You can definitely freeze Pasta e Fagioli, though for the best texture, consider freezing the soup base without pasta (add fresh pasta when you reheat). Freeze in sturdy containers, leaving some space for expansion, and thaw overnight in the fridge before reheating.

Reheating

Gently reheat on the stovetop over medium-low heat, adding a splash of broth or water to loosen as needed. The flavors deepen overnight, so leftovers taste even more amazing—just stir gently so the beans and pasta stay intact!

FAQs

  1. Can I use dried beans instead of canned for Pasta e Fagioli?

    Yes, absolutely! Soak 1 cup of dried cannellini beans overnight, then simmer until tender before adding to the soup. This adds a bit of prep time, but the creamy texture is fantastic.

  2. What pasta shapes work best in Pasta e Fagioli?

    Ditalini is classic, but any small, tubular or short pasta works—think elbow macaroni, small shells, or even broken spaghetti. The important thing is that it’s bite-sized for easy eating alongside the beans.

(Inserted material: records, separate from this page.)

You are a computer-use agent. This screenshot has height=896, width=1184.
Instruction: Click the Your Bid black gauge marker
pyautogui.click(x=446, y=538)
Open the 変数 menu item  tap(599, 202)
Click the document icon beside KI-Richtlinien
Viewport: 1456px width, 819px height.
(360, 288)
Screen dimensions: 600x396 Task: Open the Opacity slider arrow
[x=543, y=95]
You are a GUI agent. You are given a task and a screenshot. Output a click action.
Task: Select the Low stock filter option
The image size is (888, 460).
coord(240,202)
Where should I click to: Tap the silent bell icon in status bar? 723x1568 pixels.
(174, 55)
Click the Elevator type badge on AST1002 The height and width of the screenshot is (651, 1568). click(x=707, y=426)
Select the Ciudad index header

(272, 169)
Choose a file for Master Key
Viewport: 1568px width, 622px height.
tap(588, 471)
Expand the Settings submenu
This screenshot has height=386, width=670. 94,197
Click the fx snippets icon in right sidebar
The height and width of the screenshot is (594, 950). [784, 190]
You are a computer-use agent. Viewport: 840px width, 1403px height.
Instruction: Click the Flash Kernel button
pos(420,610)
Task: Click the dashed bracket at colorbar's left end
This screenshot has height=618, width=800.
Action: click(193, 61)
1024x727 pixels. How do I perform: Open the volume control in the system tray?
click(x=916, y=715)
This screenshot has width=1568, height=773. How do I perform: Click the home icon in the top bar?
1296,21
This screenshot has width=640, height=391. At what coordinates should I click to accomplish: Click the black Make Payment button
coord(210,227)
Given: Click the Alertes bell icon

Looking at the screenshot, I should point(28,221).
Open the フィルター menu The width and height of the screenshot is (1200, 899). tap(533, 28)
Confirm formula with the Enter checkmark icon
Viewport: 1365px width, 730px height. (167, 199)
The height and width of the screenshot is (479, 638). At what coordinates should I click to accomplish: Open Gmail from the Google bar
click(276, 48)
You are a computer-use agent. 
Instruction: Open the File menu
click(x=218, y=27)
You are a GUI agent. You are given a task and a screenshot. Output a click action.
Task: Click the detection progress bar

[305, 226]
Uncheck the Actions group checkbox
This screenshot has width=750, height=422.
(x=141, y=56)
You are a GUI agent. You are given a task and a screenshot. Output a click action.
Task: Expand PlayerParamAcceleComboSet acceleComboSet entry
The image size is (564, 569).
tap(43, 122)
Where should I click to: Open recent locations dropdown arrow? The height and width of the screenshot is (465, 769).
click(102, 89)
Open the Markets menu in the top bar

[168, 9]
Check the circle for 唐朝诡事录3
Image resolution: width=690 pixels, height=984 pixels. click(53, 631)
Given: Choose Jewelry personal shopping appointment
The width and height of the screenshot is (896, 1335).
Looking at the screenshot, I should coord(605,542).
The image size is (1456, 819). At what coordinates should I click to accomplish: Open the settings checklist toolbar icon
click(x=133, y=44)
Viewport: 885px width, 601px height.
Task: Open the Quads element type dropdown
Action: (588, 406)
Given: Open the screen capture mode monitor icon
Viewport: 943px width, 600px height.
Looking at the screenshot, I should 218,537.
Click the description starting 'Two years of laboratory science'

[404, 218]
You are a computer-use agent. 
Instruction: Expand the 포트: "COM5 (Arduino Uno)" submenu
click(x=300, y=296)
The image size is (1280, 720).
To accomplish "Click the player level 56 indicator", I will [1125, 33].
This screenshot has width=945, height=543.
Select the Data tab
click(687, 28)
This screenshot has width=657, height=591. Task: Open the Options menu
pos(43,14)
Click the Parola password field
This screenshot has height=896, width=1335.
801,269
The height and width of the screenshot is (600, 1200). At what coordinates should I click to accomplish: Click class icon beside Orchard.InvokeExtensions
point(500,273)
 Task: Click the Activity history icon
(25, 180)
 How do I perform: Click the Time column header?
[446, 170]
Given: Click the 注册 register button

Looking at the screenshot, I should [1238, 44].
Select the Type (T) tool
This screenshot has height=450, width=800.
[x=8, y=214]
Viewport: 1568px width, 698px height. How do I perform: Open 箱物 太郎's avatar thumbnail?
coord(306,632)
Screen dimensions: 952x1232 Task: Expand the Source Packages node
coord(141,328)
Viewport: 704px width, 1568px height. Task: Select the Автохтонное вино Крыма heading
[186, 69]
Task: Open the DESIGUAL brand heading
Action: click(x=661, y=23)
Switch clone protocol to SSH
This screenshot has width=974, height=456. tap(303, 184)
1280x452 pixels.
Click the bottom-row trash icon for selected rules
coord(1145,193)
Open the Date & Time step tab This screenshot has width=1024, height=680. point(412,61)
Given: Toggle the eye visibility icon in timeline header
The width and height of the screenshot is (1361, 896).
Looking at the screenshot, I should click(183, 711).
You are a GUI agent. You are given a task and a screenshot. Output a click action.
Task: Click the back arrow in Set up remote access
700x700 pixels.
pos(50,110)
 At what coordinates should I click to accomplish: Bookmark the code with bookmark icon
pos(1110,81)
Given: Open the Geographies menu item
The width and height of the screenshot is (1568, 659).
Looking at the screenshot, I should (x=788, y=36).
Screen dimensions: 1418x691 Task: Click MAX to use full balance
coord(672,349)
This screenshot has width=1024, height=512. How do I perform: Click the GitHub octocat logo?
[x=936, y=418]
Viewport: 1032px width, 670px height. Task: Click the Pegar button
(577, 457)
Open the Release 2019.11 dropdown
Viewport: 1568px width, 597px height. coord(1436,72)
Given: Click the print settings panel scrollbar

  3. Can I make Pasta e Fagioli vegan?

    Definitely—just skip the Parmesan rind and finish with vegan Parmesan or a sprinkle of nutritional yeast for a delicious, plant-based version that doesn’t skip on flavor.

  4. How do I prevent the pasta from getting mushy in leftovers?

    If you know you’ll have leftovers, cook the pasta separately and add it to each serving. This way, the pasta holds its texture even after storing and reheating.

Final Thoughts

I can’t wait for you to bring the warmth of Pasta e Fagioli into your kitchen—it’s wholesome, satisfying, and so easy to make your own. Share it with friends, tuck into a big bowl on a cozy night, and don’t forget to save some for tomorrow—it only gets better!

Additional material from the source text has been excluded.